• [WHAT TO DO] Please gather every line in the data below that contains the word "tree" and copy each one in full. Case counts.

• [DATA LISTING]
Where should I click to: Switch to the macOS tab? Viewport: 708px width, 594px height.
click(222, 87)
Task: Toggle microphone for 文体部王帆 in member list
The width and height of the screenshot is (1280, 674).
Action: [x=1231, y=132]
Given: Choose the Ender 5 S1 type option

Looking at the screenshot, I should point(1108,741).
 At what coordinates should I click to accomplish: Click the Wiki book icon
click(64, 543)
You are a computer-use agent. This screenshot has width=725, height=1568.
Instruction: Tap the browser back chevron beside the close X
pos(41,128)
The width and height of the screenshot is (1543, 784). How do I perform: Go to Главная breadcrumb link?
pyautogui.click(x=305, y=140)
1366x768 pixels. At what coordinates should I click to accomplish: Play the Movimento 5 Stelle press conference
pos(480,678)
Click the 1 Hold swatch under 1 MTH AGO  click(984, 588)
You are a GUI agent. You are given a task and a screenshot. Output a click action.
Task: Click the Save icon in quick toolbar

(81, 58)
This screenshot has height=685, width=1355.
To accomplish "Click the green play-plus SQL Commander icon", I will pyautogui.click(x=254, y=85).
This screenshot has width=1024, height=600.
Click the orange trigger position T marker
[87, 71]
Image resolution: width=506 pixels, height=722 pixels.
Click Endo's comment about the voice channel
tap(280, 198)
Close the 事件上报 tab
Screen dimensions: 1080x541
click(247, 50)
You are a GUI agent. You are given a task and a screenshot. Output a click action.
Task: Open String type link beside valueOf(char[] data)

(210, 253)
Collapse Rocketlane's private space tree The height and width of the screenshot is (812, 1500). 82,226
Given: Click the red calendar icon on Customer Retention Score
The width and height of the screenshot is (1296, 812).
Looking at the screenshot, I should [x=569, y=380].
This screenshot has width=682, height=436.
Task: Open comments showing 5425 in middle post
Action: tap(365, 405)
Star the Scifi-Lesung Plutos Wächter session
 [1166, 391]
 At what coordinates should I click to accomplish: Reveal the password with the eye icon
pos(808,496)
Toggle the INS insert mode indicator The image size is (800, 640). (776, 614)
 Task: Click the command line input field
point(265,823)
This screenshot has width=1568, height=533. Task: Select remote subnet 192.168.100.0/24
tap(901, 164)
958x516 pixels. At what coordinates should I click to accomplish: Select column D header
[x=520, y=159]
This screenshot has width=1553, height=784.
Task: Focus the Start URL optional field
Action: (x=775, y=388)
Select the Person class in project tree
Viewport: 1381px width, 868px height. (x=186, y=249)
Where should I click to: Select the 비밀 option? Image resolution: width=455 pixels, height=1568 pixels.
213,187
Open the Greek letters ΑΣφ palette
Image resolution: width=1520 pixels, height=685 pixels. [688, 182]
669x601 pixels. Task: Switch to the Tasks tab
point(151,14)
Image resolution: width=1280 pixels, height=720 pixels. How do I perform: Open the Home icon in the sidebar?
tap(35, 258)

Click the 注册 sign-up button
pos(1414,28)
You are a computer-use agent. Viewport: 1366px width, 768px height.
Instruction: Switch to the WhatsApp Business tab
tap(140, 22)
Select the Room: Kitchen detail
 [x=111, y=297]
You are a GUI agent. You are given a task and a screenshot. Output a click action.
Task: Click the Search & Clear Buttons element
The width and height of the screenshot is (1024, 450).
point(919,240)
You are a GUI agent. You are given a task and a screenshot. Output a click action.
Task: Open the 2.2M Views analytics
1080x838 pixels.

• [RESPONSE TO THIS TASK]
Collapse Rocketlane's private space tree The height and width of the screenshot is (812, 1500). 82,226
Select the Person class in project tree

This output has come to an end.